Sven and one of the gang encouraged another pal, an Indonesian woman about my age, to show me "The photo." She paused, then scurried back to her desk, retuning with a thin volume under her arm.
"This is my special book. I keep it hidden and only show it to special new people," she informed me, looking around conspiratorially.
Then she opened the book to a photo of the groin of a man. A man with two penises.
I looked. "So...are they both..."
"They both work perfectly!" she declared.
"Wow. I mean, that's either a dream come true, or a nightmare."
Then Sven showed us all Andrew's birthday present, a gorgeous (************Sorry, Andrew! LA la la!)
Sven took me to a nearby Thai vegetarian buffet restaurant that had the most amazing food. There were a hot and cold table, with all kinds of delicious dishes. Heaven. We stuffed our faces, then Sven went back to work and I hopped the Tube to Highgate to see the cemetery.
I got off at Archer and followed Sven's directions up the hill. A couple of men unloading Guinness kegs at a restaurant get chatty (How areya, dah-lin?" Very cute.)

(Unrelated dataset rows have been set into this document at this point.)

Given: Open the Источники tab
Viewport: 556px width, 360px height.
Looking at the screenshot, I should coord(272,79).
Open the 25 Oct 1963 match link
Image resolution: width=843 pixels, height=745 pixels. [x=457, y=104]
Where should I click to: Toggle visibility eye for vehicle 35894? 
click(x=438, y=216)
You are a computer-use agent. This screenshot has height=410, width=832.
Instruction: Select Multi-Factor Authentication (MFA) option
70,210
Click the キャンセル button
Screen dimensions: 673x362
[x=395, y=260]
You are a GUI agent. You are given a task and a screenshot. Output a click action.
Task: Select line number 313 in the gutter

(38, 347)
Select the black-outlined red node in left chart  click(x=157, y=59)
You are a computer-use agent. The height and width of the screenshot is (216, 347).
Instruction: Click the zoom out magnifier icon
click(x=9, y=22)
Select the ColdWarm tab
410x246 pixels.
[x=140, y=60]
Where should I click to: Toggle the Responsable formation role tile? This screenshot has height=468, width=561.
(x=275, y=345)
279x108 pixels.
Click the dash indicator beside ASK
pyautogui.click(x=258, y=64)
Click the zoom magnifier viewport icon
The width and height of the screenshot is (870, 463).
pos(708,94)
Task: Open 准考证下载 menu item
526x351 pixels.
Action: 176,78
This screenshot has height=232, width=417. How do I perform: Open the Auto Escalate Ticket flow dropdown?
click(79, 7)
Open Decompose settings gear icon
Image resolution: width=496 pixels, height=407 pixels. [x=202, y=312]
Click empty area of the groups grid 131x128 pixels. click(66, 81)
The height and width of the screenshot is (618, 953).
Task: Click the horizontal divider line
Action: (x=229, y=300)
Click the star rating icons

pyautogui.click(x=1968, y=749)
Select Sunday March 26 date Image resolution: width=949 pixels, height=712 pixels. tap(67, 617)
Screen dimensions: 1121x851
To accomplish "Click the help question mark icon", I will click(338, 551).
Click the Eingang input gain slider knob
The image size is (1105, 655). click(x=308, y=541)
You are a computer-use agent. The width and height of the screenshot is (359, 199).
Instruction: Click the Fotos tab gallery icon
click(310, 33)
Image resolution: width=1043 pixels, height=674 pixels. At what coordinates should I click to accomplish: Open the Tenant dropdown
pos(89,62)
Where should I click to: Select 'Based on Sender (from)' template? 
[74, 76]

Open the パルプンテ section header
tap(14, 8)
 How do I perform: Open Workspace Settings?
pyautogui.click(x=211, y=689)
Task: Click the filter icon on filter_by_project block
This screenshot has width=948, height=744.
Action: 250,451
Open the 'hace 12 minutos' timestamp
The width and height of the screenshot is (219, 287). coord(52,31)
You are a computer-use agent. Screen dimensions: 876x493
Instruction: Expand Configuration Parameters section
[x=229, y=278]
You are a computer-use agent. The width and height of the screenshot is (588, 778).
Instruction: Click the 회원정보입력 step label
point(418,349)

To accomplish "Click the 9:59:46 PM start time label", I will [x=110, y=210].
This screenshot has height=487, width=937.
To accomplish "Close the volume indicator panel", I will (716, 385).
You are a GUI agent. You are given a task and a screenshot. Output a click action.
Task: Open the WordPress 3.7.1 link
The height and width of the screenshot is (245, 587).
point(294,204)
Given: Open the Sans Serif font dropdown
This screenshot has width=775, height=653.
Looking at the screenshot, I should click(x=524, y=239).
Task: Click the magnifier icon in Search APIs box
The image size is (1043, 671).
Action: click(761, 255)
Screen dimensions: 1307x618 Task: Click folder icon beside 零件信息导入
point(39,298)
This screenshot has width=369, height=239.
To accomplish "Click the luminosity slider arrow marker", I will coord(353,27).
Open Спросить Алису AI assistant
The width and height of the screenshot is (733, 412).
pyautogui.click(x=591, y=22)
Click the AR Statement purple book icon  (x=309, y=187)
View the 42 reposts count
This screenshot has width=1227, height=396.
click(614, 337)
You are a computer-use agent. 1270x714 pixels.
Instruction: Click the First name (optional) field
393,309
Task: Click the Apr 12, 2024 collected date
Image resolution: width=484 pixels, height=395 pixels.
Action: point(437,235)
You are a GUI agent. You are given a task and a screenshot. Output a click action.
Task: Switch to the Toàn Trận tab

Up and up the hill, and because it's London, I missed my street and got lost amidst a series of small twisting roads and squares. I finally found my way and spent the next hour or so wandering around a gorgeous, huge, old cemetery with headstones taller than I. Burials still take place there, but trees and bushes and the damp English weather made most of the place a gothic jungle, overgrown and covered with moss. I was feeling very Bronte. One odd thing: I took my pictures surreptitiously, as the sign at the entrance forbade photos (Why?Were these people Amish?)
This is also where Karl Marx is buried, which I found kind of surprising. I also think he'd disapprove of the ostentation of his memorial. (There will be photos posted, I promise). I wandered all over the place, off the beaten path, and had a great time. (I'll let Sven tell everyone what I managed to miss. I can't really capture his disdain.)
On the way back I stopped at a little hall where some local artists had some paintings for sale. I went in and looked around at twee little paintings of London scenes, and then was shocked to discover that they were priced at upwards of six-hundred pounds, and most were sold. I looked around at the small hall, empty save for the elderly painter and two elderly women. The painter gave me one of his cards. It was touching, and I managed to get over my shock that people would pay upwards of twelve-hundred dollars for generic paintings of the Houses of Parliament.
I need to get cracking at that easel.
Back to meet Sven at the apartment, then the number 390 bus to Andrew's, where my favorite boys treated me to take-out Indian food that we ate sitting on Andrew's carpet while watching Catherine Tate videos. I had a scrumptious thali, and we washed it down with Magner's Ale, provided by Andrew, the perfect host (I'd forgotten to mention that the night before he'd produced a bottle of champagne before we headed for dinner. I could get used to this!)
The best Thanksgiving ever!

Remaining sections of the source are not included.